Records from a collection

============

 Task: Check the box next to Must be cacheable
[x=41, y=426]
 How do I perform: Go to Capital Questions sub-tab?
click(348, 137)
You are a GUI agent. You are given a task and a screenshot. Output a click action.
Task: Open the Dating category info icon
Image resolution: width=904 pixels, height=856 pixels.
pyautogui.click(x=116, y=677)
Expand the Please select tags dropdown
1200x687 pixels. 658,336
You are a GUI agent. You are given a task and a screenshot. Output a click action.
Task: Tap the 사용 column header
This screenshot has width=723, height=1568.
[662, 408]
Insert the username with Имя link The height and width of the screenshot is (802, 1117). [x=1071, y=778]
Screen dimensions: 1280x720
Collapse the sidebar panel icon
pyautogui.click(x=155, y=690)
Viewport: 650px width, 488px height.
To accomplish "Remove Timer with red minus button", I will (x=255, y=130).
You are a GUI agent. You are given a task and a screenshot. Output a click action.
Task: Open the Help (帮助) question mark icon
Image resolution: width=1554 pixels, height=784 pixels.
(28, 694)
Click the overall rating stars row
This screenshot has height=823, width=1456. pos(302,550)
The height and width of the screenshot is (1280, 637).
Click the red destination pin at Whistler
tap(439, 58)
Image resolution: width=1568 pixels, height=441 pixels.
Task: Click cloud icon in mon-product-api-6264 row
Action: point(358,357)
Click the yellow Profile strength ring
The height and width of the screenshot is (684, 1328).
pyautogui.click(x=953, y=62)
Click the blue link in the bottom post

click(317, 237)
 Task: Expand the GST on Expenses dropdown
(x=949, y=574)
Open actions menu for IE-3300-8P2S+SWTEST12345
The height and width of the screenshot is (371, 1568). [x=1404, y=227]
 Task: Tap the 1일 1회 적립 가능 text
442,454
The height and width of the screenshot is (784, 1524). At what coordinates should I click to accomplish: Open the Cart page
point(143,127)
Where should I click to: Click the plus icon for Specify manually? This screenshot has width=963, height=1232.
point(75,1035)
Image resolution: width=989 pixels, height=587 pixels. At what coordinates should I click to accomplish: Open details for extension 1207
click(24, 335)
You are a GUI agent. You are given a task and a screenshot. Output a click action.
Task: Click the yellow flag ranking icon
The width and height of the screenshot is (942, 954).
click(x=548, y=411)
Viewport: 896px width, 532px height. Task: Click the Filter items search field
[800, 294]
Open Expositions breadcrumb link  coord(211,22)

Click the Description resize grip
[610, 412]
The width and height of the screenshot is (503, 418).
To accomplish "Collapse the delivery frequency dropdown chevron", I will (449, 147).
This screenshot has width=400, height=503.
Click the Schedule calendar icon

============

• _Directions for this task_: The records above must be retyped in full, exactly as written.

• _Solution to the problem_:
 Task: Check the box next to Must be cacheable
[x=41, y=426]
 How do I perform: Go to Capital Questions sub-tab?
click(348, 137)
You are a GUI agent. You are given a task and a screenshot. Output a click action.
Task: Open the Dating category info icon
Image resolution: width=904 pixels, height=856 pixels.
pyautogui.click(x=116, y=677)
Expand the Please select tags dropdown
1200x687 pixels. 658,336
You are a GUI agent. You are given a task and a screenshot. Output a click action.
Task: Tap the 사용 column header
This screenshot has width=723, height=1568.
[662, 408]
Insert the username with Имя link The height and width of the screenshot is (802, 1117). [x=1071, y=778]
Screen dimensions: 1280x720
Collapse the sidebar panel icon
pyautogui.click(x=155, y=690)
Viewport: 650px width, 488px height.
To accomplish "Remove Timer with red minus button", I will (x=255, y=130).
You are a GUI agent. You are given a task and a screenshot. Output a click action.
Task: Open the Help (帮助) question mark icon
Image resolution: width=1554 pixels, height=784 pixels.
(28, 694)
Click the overall rating stars row
This screenshot has height=823, width=1456. pos(302,550)
The height and width of the screenshot is (1280, 637).
Click the red destination pin at Whistler
tap(439, 58)
Image resolution: width=1568 pixels, height=441 pixels.
Task: Click cloud icon in mon-product-api-6264 row
Action: point(358,357)
Click the yellow Profile strength ring
The height and width of the screenshot is (684, 1328).
pyautogui.click(x=953, y=62)
Click the blue link in the bottom post

click(317, 237)
 Task: Expand the GST on Expenses dropdown
(x=949, y=574)
Open actions menu for IE-3300-8P2S+SWTEST12345
The height and width of the screenshot is (371, 1568). [x=1404, y=227]
 Task: Tap the 1일 1회 적립 가능 text
442,454
The height and width of the screenshot is (784, 1524). At what coordinates should I click to accomplish: Open the Cart page
point(143,127)
Where should I click to: Click the plus icon for Specify manually? This screenshot has width=963, height=1232.
point(75,1035)
Image resolution: width=989 pixels, height=587 pixels. At what coordinates should I click to accomplish: Open details for extension 1207
click(24, 335)
You are a GUI agent. You are given a task and a screenshot. Output a click action.
Task: Click the yellow flag ranking icon
The width and height of the screenshot is (942, 954).
click(x=548, y=411)
Viewport: 896px width, 532px height. Task: Click the Filter items search field
[800, 294]
Open Expositions breadcrumb link  coord(211,22)

Click the Description resize grip
[610, 412]
The width and height of the screenshot is (503, 418).
To accomplish "Collapse the delivery frequency dropdown chevron", I will (449, 147).
This screenshot has width=400, height=503.
Click the Schedule calendar icon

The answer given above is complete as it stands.